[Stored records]
*** Begin section ***
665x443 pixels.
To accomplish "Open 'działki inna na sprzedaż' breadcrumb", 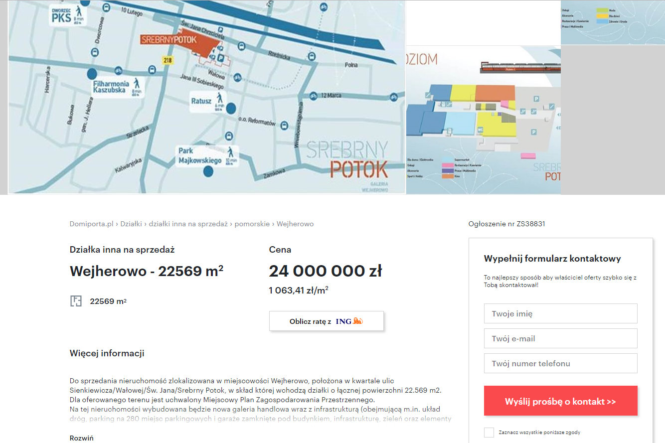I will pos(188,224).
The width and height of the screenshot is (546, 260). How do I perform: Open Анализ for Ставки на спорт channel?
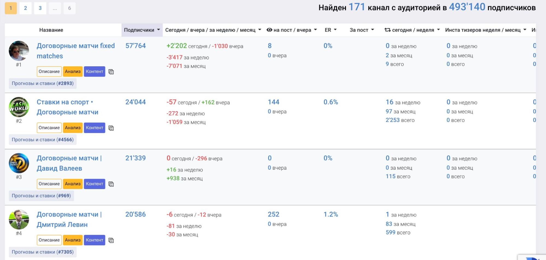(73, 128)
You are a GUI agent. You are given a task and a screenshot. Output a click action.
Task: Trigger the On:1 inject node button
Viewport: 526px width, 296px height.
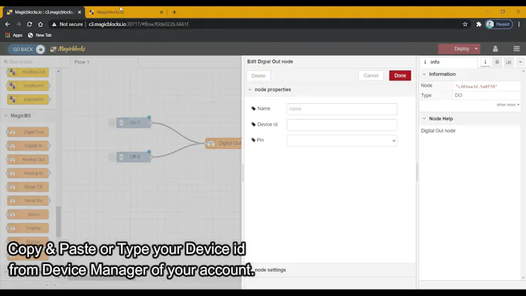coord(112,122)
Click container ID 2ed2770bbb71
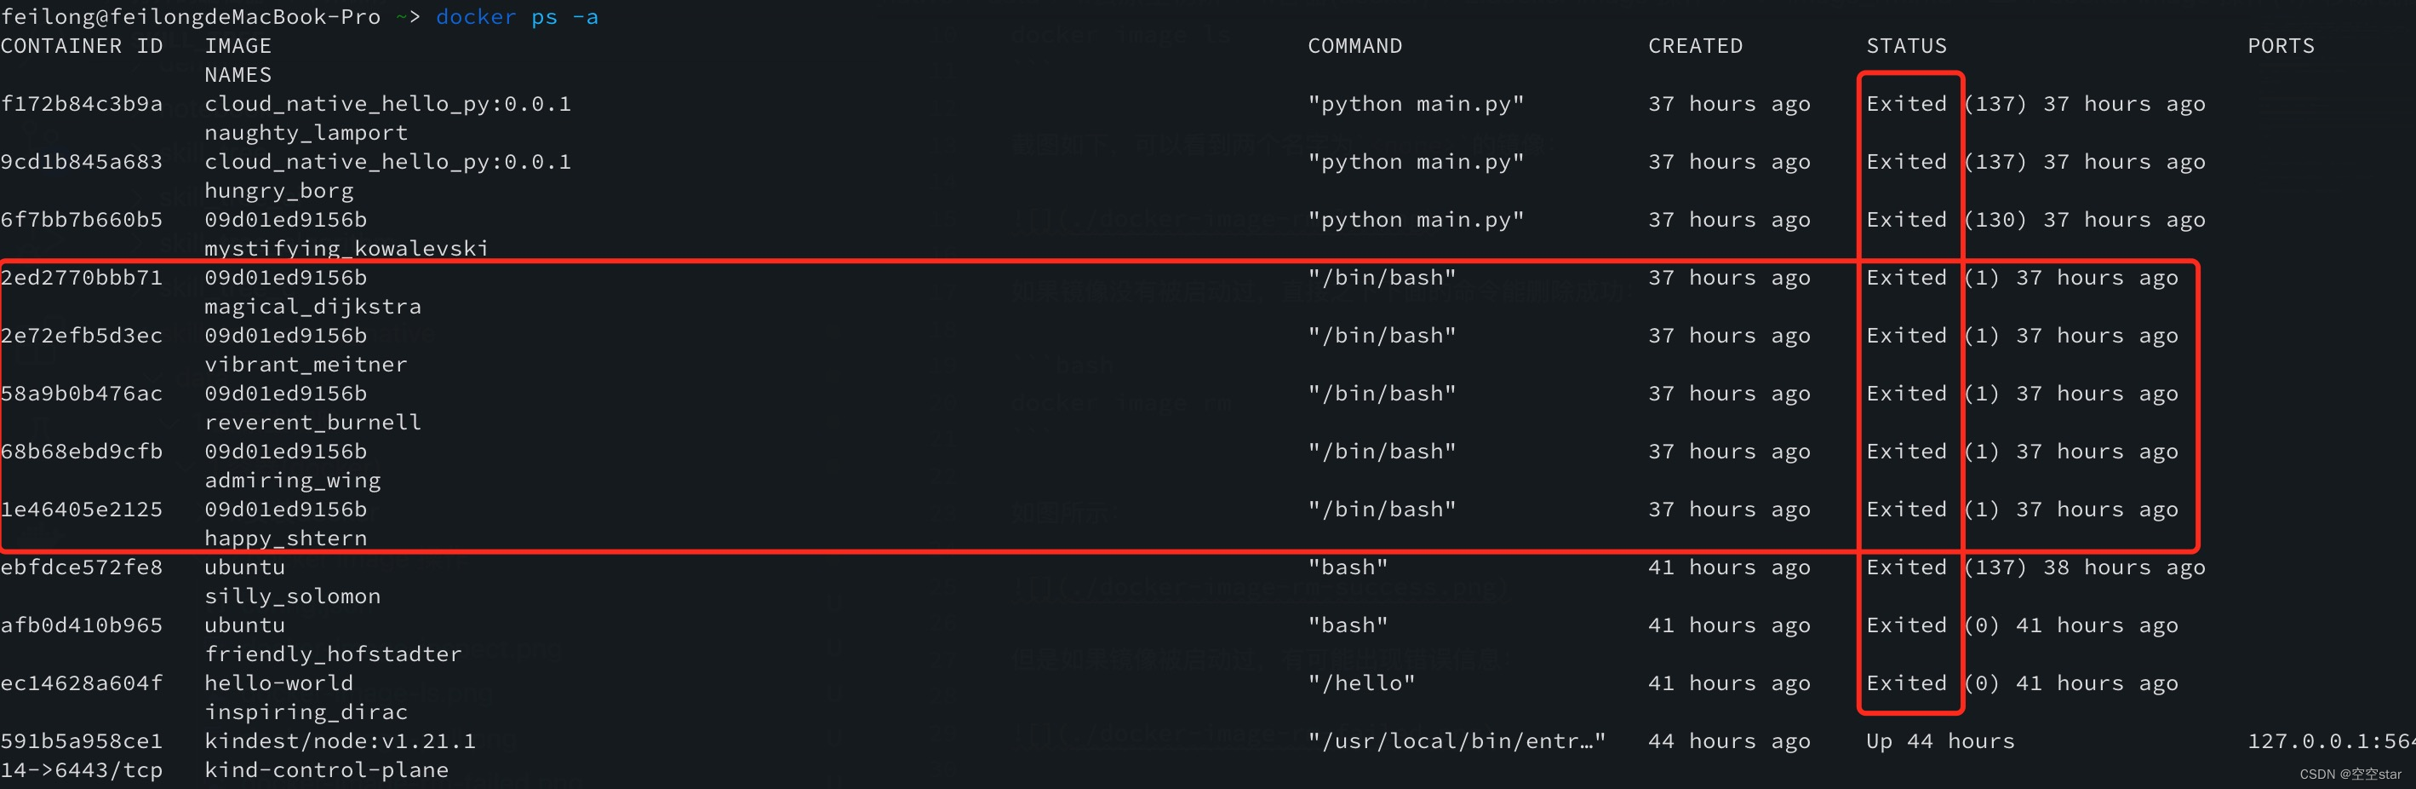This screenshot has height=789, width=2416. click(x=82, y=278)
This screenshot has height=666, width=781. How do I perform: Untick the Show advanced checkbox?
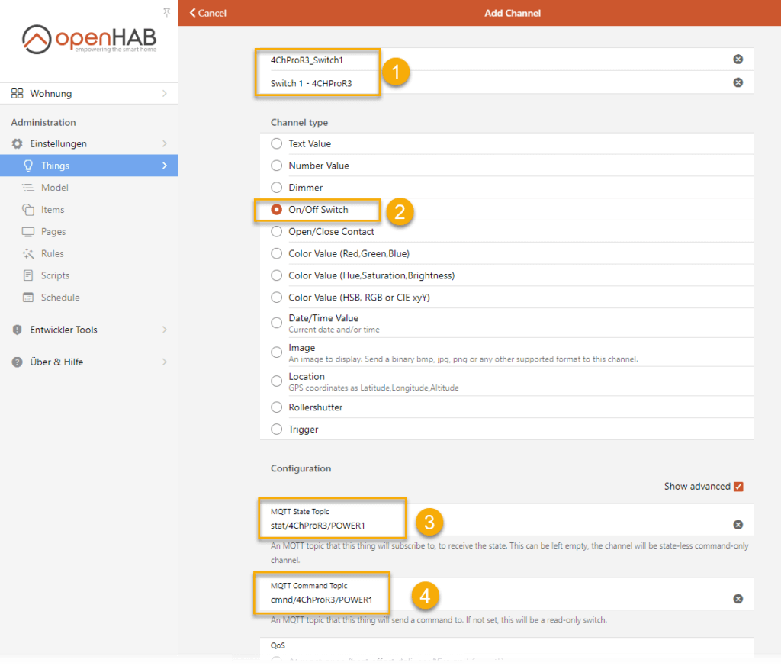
*** End section ***
> Work request:
Leave every picture out and retype exactly the lines of the records above from the one holding "Task: Trigger the On:1 inject node button" through the last, both ends included and nothing besides.

> Solution to this exercise:
Task: Trigger the On:1 inject node button
Viewport: 526px width, 296px height.
coord(112,122)
Click container ID 2ed2770bbb71
This screenshot has height=789, width=2416. click(x=82, y=278)
This screenshot has height=666, width=781. How do I perform: Untick the Show advanced checkbox?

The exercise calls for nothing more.